Mount View ohne Mount

Die Busfahrt dauert fast eine Stunde, ist aber sehr kurzweilig, weil wir die Ausblicke auf die immer grüner und gebirgiger werdende Landschaft genießen. Als die digitale Anzeige oberhalb der Frontscheibe des Busses schließlich unsere Haltestelle ankündigt, hat sich der Bus schon stark geleert und wir können ohne Schwierigkeiten unser Gepäck einsammeln und aussteigen.

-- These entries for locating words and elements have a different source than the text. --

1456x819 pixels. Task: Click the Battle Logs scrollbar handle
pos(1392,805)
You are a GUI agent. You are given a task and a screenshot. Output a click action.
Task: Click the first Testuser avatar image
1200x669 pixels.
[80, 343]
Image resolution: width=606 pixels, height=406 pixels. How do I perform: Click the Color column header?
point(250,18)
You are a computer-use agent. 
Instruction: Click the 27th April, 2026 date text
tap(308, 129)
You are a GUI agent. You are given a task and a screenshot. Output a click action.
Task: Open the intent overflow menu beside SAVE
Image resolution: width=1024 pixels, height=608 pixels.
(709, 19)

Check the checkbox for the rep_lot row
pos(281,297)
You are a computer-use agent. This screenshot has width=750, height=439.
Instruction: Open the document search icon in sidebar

Das Hotel befindet sich direkt an der Haltestelle (die sogar nach dem Hotel benannt ist). Der Name „Mount View Hakone“ bezieht sich darauf, dass bei guten Wetterverhältnissen von hier aus der Fuji zu sehen ist. Aber wir haben kein Glück, der höchste Berg Japans versteckt sich hinter einem diesigen Himmel.

Ein traditionelles Hotel

Es gibt außer dem (fehlenden) Fuji-Blick noch drei weitere Gründe, warum wir diese Unterkunft gewählt haben. Zuerst einmal handelt es sich um einen Ryokan, also ein traditionell eingerichtetes japanisches Hotel. Unser ziemlich großes Zimmer ist mit echten Tatami-Matten ausgelegt, die nur barfuß bzw. in Socken betreten werden dürfen.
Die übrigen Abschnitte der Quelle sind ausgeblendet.